| Instructions to follow |
Rewrite the material from the line with "The image size" up to and including the last line of the material, keeping every line, not only the answers. Scale each click coordinate in the answers by 2.15, rounding to whole numbers with halves rounded up, and leave the pictures out.

*****

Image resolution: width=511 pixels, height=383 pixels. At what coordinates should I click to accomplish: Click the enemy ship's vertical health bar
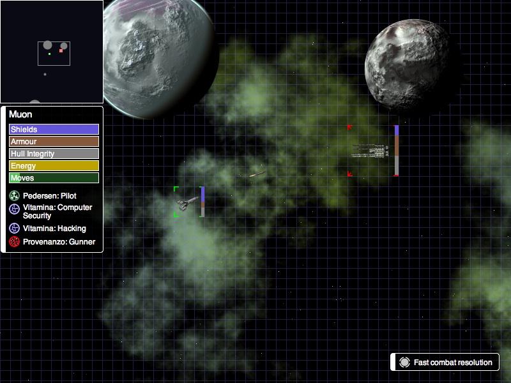coord(397,151)
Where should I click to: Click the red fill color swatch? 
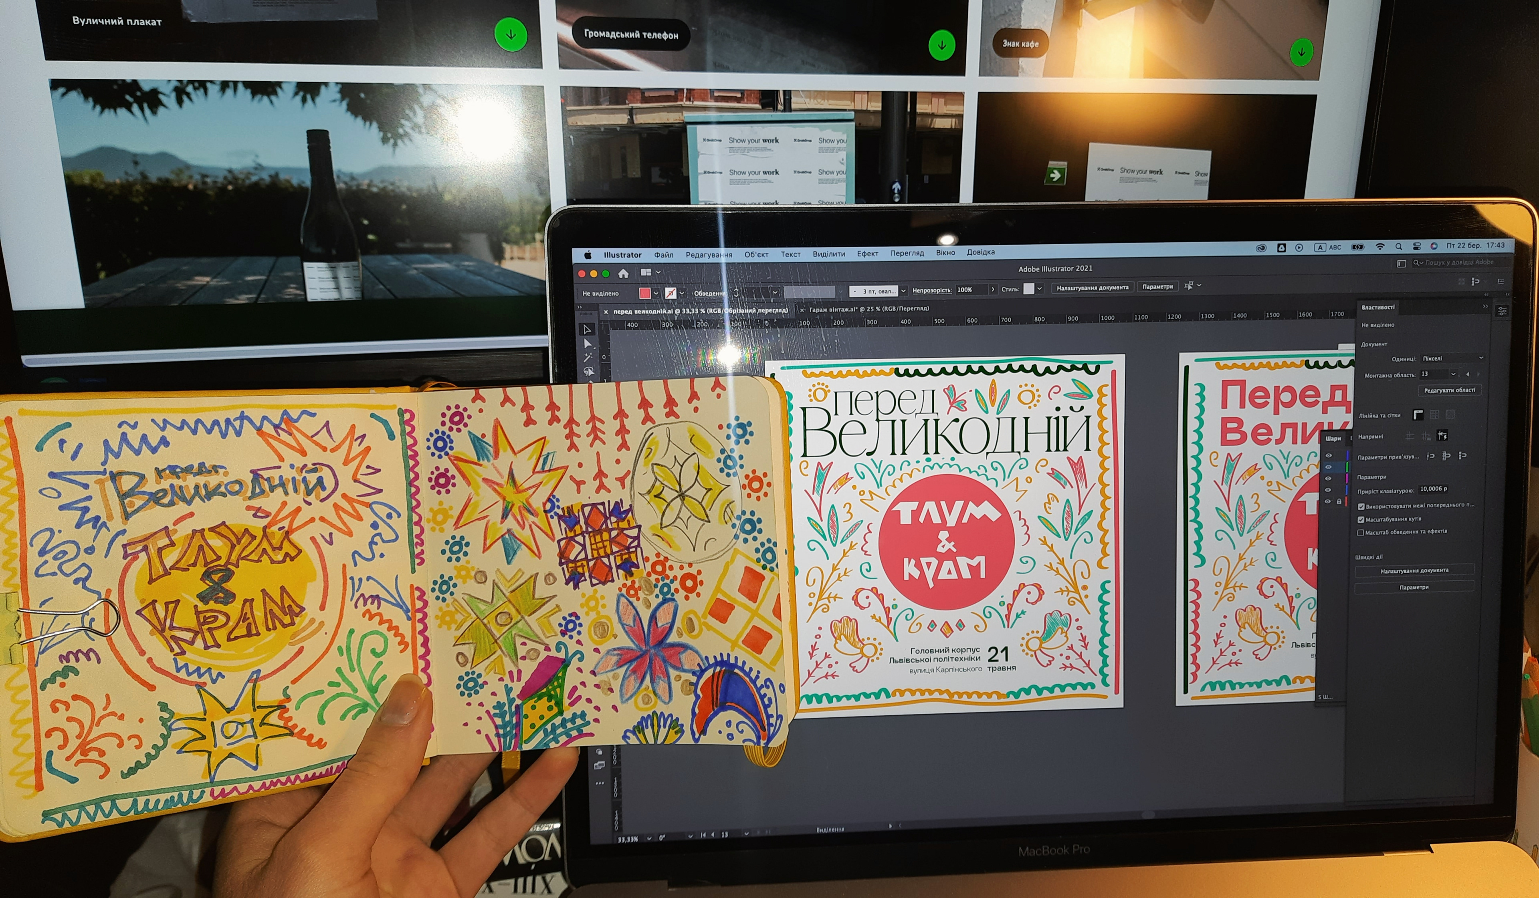pos(644,293)
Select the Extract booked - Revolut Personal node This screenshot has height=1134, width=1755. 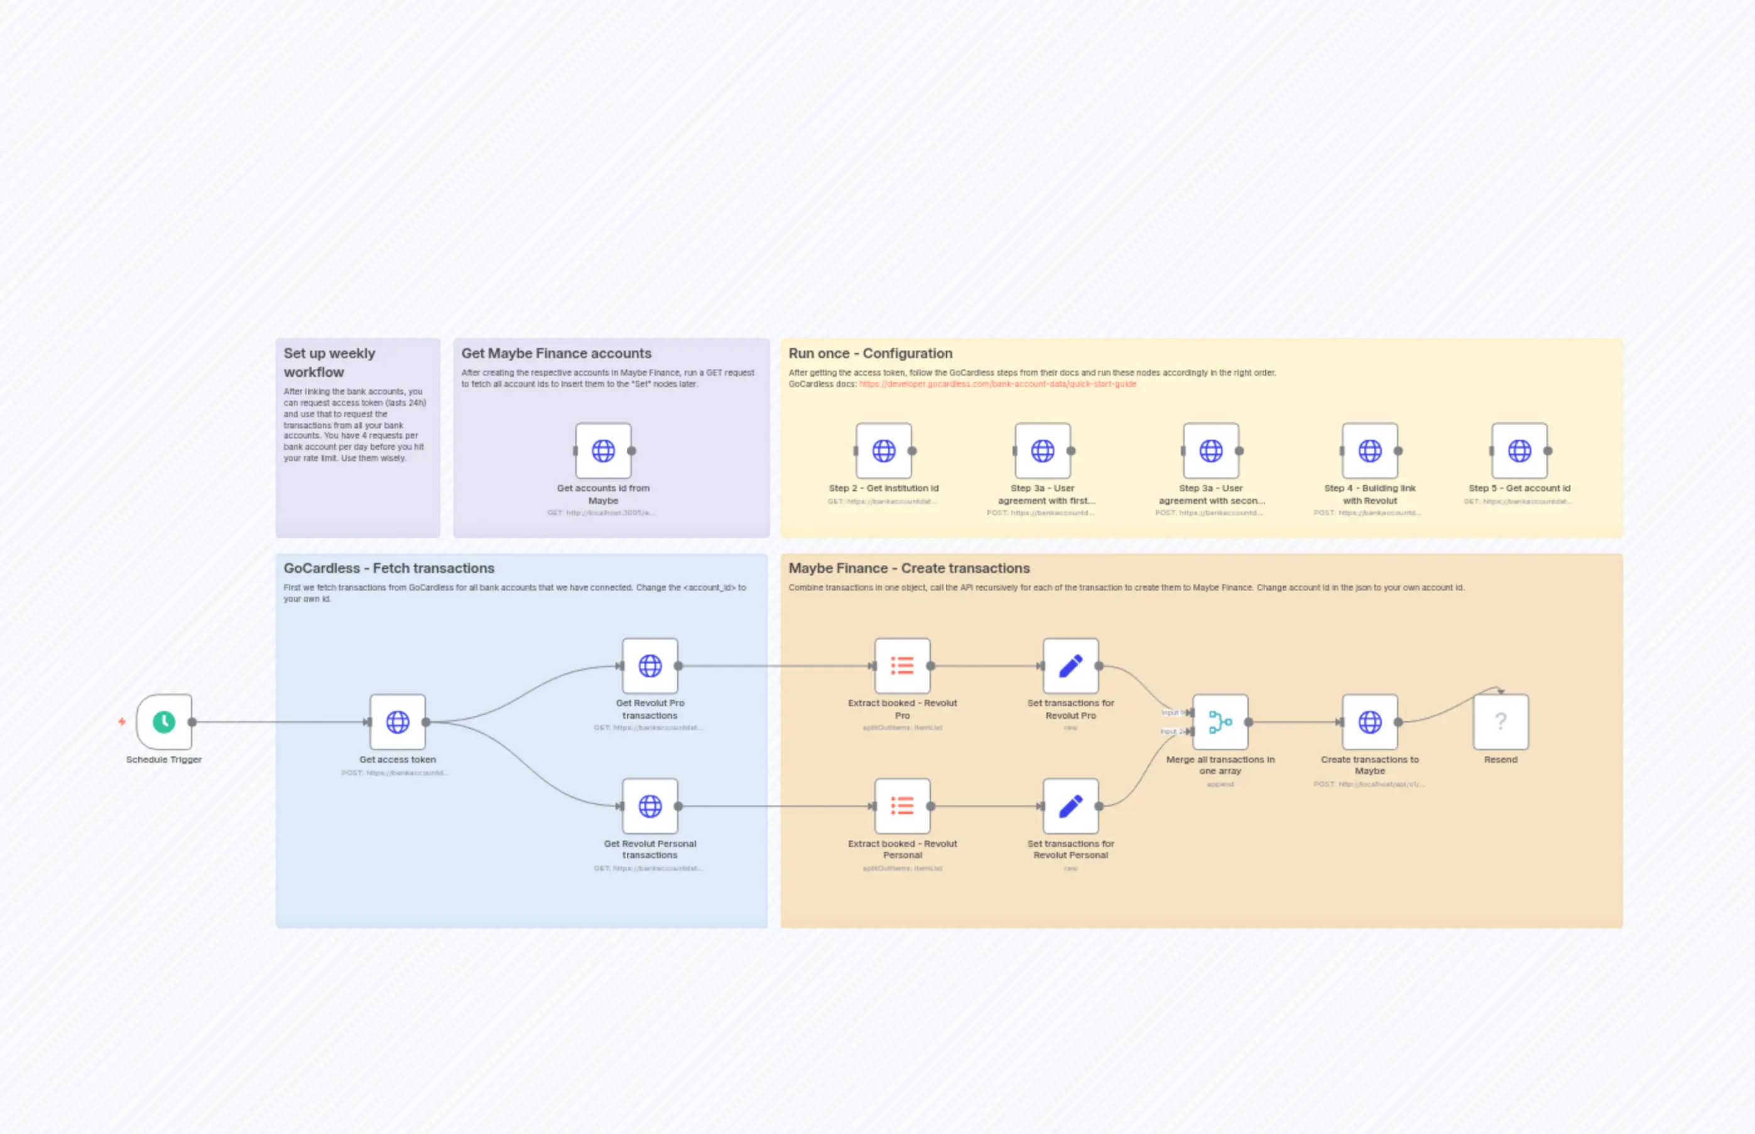tap(903, 807)
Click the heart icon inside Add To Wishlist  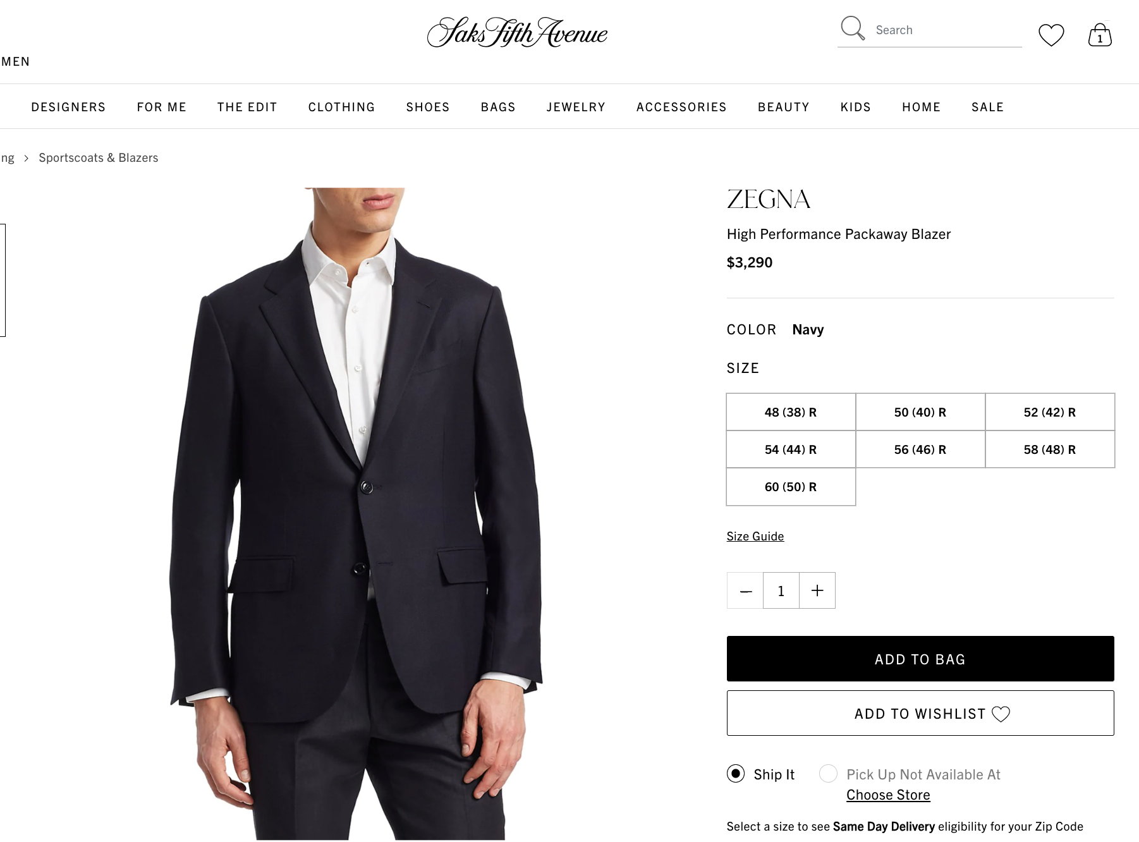click(1002, 714)
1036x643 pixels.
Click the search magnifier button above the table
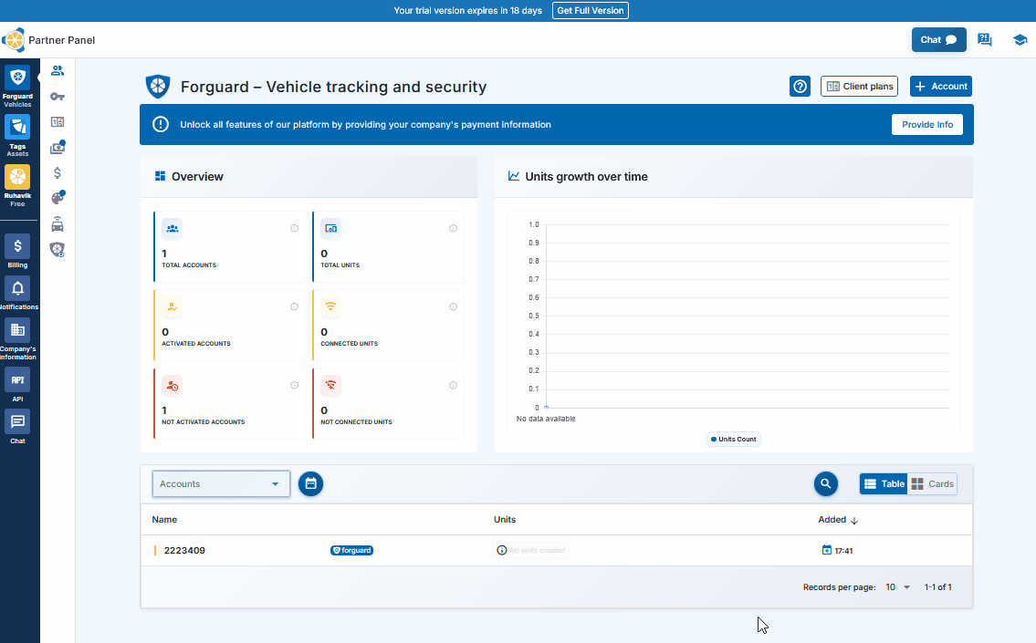(825, 483)

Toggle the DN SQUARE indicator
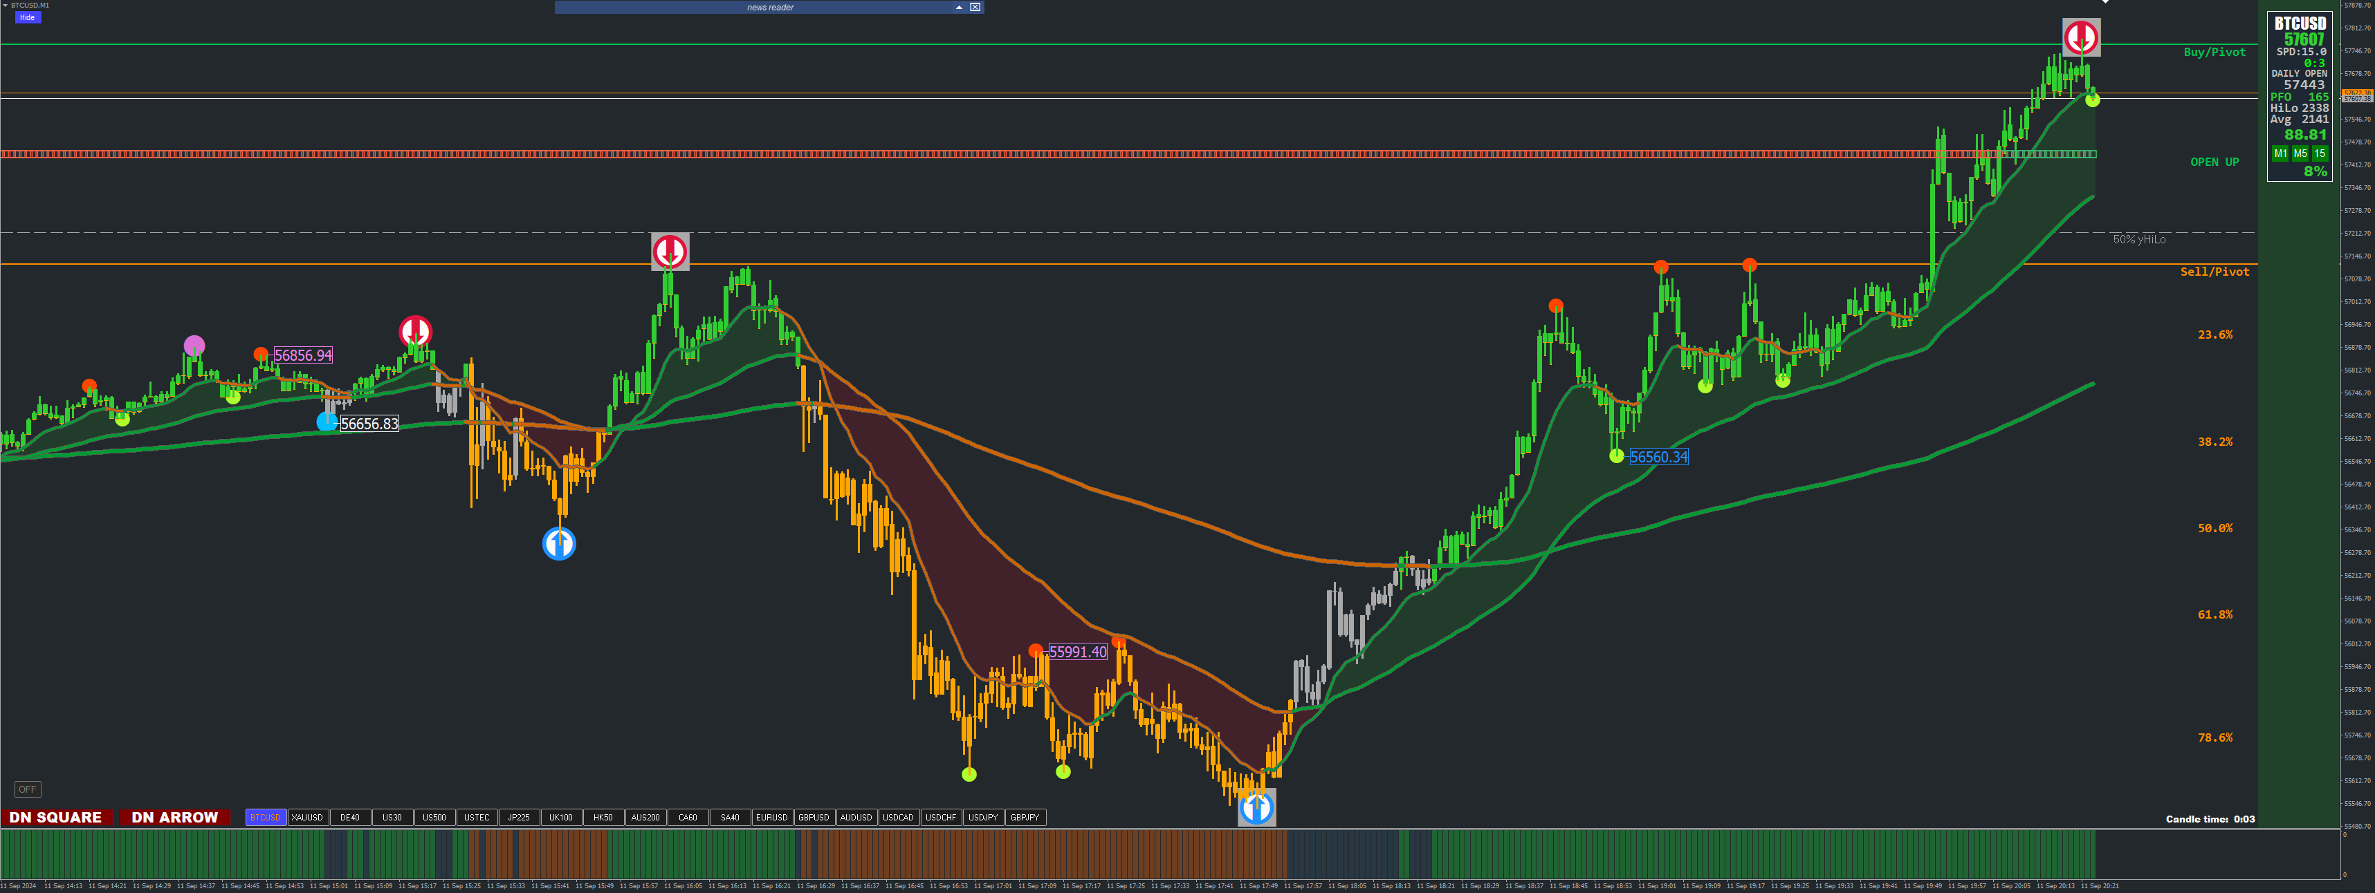click(x=56, y=817)
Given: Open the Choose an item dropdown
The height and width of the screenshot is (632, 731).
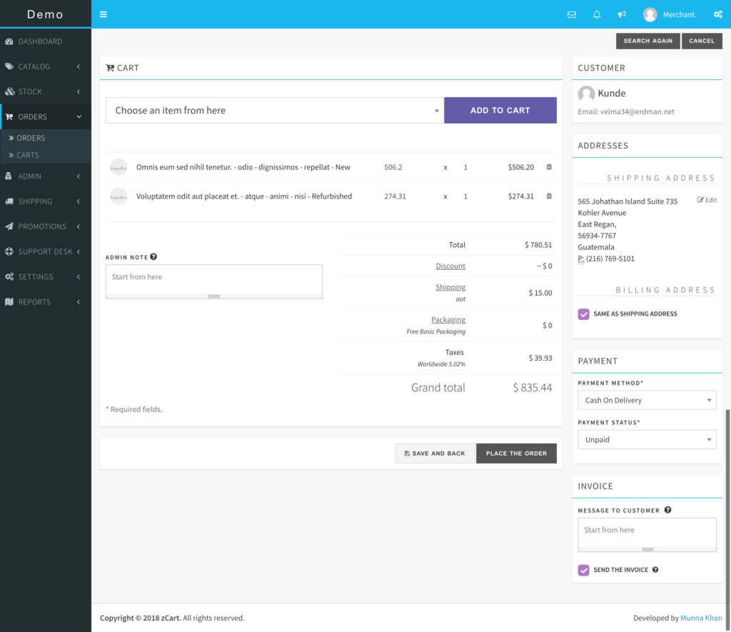Looking at the screenshot, I should [x=275, y=111].
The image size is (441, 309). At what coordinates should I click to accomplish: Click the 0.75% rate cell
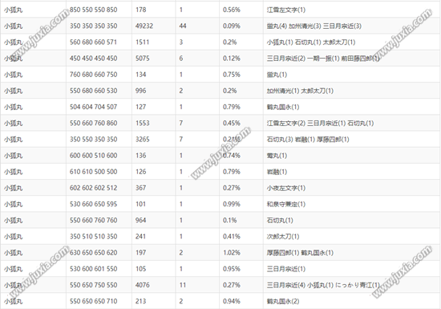231,75
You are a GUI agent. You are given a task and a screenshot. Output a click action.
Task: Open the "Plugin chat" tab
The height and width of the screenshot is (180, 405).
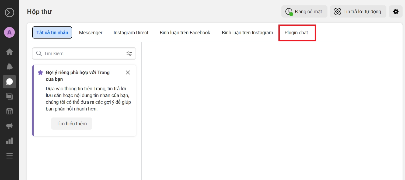[296, 33]
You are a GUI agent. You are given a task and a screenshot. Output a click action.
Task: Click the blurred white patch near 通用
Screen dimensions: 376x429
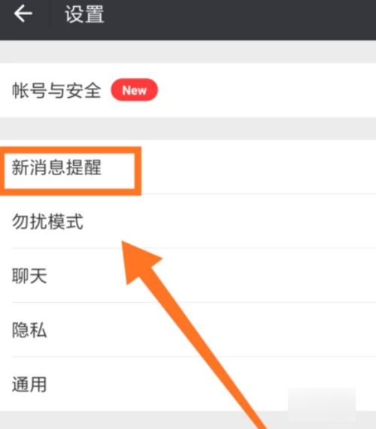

*****

| Result of the exercise |
The image size is (441, 309). At what coordinates should I click to accomplish: Click the 0.75% rate cell
497,161
You are a GUI agent. You are given a task and a screenshot. Output a click action.
Task: Open the "Plugin chat" tab
The height and width of the screenshot is (180, 405).
[636, 71]
You are a GUI agent. You are given a task and a screenshot. Output a click action.
Task: Click the blurred white patch near 通用
Screen dimensions: 376x429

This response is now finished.